Saved data entries
────────────────

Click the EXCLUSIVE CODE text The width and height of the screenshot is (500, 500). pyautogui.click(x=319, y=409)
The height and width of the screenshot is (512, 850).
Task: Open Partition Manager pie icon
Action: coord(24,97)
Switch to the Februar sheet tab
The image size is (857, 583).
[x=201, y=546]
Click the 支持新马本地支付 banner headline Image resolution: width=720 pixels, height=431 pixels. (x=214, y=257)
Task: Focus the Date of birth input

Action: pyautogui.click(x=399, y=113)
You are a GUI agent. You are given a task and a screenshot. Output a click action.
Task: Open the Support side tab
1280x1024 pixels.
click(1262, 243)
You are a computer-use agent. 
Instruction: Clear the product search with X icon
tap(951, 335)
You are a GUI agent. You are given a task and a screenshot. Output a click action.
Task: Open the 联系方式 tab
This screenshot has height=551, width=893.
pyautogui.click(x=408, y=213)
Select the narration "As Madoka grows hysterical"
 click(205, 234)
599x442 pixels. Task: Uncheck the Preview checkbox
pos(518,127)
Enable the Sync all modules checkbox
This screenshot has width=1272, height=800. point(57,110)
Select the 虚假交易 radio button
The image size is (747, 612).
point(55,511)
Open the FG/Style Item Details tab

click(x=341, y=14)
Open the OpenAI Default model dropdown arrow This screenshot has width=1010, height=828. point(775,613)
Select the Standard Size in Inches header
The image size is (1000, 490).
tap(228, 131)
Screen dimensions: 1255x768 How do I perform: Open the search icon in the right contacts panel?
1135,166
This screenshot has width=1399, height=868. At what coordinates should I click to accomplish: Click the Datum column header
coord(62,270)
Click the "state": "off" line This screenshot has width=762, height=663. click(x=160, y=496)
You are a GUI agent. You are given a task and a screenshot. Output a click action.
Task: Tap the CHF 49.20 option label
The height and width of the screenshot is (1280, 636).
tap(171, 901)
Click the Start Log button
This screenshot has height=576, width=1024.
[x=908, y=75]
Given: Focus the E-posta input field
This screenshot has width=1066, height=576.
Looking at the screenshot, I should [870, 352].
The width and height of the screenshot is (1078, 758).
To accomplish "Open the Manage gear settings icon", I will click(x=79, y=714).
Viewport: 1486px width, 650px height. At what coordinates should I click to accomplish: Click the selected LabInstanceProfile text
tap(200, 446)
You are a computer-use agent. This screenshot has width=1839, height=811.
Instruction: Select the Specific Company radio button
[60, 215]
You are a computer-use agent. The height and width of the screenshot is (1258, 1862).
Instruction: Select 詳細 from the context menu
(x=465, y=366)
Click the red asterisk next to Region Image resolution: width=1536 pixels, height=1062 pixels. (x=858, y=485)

────────────────

◆ WHAT TO PRODUCE: I need all of the records above retyped exactly, please.

◆ RESULT OF THE TASK:
Click the EXCLUSIVE CODE text The width and height of the screenshot is (500, 500). pyautogui.click(x=319, y=409)
The height and width of the screenshot is (512, 850).
Task: Open Partition Manager pie icon
Action: coord(24,97)
Switch to the Februar sheet tab
The image size is (857, 583).
[x=201, y=546]
Click the 支持新马本地支付 banner headline Image resolution: width=720 pixels, height=431 pixels. (x=214, y=257)
Task: Focus the Date of birth input

Action: pyautogui.click(x=399, y=113)
You are a GUI agent. You are given a task and a screenshot. Output a click action.
Task: Open the Support side tab
1280x1024 pixels.
click(1262, 243)
You are a computer-use agent. 
Instruction: Clear the product search with X icon
tap(951, 335)
You are a GUI agent. You are given a task and a screenshot. Output a click action.
Task: Open the 联系方式 tab
This screenshot has height=551, width=893.
pyautogui.click(x=408, y=213)
Select the narration "As Madoka grows hysterical"
 click(205, 234)
599x442 pixels. Task: Uncheck the Preview checkbox
pos(518,127)
Enable the Sync all modules checkbox
This screenshot has width=1272, height=800. point(57,110)
Select the 虚假交易 radio button
The image size is (747, 612).
point(55,511)
Open the FG/Style Item Details tab

click(x=341, y=14)
Open the OpenAI Default model dropdown arrow This screenshot has width=1010, height=828. point(775,613)
Select the Standard Size in Inches header
The image size is (1000, 490).
tap(228, 131)
Screen dimensions: 1255x768 How do I perform: Open the search icon in the right contacts panel?
1135,166
This screenshot has width=1399, height=868. At what coordinates should I click to accomplish: Click the Datum column header
coord(62,270)
Click the "state": "off" line This screenshot has width=762, height=663. click(x=160, y=496)
You are a GUI agent. You are given a task and a screenshot. Output a click action.
Task: Tap the CHF 49.20 option label
The height and width of the screenshot is (1280, 636).
tap(171, 901)
Click the Start Log button
This screenshot has height=576, width=1024.
[x=908, y=75]
Given: Focus the E-posta input field
This screenshot has width=1066, height=576.
Looking at the screenshot, I should [870, 352].
The width and height of the screenshot is (1078, 758).
To accomplish "Open the Manage gear settings icon", I will click(x=79, y=714).
Viewport: 1486px width, 650px height. At what coordinates should I click to accomplish: Click the selected LabInstanceProfile text
tap(200, 446)
You are a computer-use agent. This screenshot has width=1839, height=811.
Instruction: Select the Specific Company radio button
[60, 215]
You are a computer-use agent. The height and width of the screenshot is (1258, 1862).
Instruction: Select 詳細 from the context menu
(x=465, y=366)
Click the red asterisk next to Region Image resolution: width=1536 pixels, height=1062 pixels. (x=858, y=485)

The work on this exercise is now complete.